37

EDWARD TARRANT

Almost fricking midnight. Edward Tarrant tried to look welcoming, tried to look loving, tried to look like the affectionate husband of a weary-but-devoted spouse and the son-in-law of a conscientious college president who’d cut their vacation short to handle an emergency. Not only had said relatives’ flight been ridiculously late, but they’d clearly been the last to deplane. His ass hurt from the plastic airport seats. If he never saw another cup of coffee again it’d be too soon, and he’d gotten fifty thousand texts from Sasha Vogelby.
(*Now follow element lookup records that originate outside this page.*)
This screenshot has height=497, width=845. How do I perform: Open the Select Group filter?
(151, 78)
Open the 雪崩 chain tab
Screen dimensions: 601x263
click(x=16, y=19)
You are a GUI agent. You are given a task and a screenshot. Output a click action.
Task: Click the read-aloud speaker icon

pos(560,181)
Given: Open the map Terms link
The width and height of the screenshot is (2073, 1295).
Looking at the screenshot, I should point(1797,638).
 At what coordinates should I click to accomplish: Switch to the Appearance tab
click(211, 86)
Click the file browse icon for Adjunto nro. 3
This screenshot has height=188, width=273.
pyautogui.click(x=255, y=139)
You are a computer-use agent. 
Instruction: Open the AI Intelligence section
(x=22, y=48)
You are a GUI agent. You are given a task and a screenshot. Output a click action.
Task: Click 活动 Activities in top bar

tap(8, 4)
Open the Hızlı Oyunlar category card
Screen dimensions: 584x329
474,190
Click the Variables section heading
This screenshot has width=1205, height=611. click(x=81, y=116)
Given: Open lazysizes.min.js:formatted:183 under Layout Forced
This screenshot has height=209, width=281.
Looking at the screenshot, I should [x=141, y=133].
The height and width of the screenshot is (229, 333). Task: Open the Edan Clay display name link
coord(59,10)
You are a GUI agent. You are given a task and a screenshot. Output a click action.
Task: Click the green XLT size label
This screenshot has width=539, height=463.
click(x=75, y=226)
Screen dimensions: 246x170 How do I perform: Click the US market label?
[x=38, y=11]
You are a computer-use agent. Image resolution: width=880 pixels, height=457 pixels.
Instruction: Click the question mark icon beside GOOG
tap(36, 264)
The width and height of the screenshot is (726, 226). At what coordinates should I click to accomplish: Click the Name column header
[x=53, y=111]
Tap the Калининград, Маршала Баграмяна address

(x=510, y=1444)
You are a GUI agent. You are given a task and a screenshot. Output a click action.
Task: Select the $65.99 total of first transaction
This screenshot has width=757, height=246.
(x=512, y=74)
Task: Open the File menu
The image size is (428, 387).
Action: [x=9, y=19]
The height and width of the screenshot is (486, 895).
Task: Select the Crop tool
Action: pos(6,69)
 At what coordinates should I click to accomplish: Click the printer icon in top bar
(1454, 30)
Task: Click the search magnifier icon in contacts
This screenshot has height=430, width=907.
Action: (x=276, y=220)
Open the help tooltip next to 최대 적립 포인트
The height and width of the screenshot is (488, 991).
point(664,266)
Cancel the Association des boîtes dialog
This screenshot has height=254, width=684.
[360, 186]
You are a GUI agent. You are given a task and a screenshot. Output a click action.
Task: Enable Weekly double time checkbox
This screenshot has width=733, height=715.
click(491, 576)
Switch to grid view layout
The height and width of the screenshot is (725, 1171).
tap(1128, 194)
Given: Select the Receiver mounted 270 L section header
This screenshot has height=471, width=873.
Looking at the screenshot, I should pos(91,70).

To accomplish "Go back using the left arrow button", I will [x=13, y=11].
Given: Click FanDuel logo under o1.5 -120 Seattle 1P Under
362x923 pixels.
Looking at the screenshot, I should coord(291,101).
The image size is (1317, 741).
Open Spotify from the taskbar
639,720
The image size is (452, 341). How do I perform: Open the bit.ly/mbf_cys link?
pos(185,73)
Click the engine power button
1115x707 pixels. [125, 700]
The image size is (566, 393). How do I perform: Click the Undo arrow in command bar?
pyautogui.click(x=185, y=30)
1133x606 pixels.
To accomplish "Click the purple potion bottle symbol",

We need to talk, she’d written. And then: When can we talk?

Who the hell would text someone at this time of night?

Another text pinged. Are you ignoring me? Do not ignore me! With an exclamation mark, like a schoolgirl.

Certainly he was ignoring her. And her badgering texts. He’d call her—no, show up at her office so he could read her face—tomorrow. He didn’t give a shit what she wanted. Only the attention-hungry Sasha Vogelby could use someone else’s death—unconnected to her, and none of her business—to grab the spotlight for herself.

The good news? She’d leave him the hell alone as soon as Brinn was back in town. More good news: no cops had called him. And no reporters. The eleven o’clock TV shows, headlined and bursting with stories about a Red Sox win, had come and gone without a mention of Avery Morgan. He’d watched it all from the corner stool of the Take-Off Bar, having bribed the bartender with a five to turn up the volume.

He narrowed his eyes, seeing two familiar shapes, each pulling a black roller bag, coming toward him on the carpeted concourse. All the other gates were deserted now, Logan Airport’s Terminal C echoing with late-night emptiness.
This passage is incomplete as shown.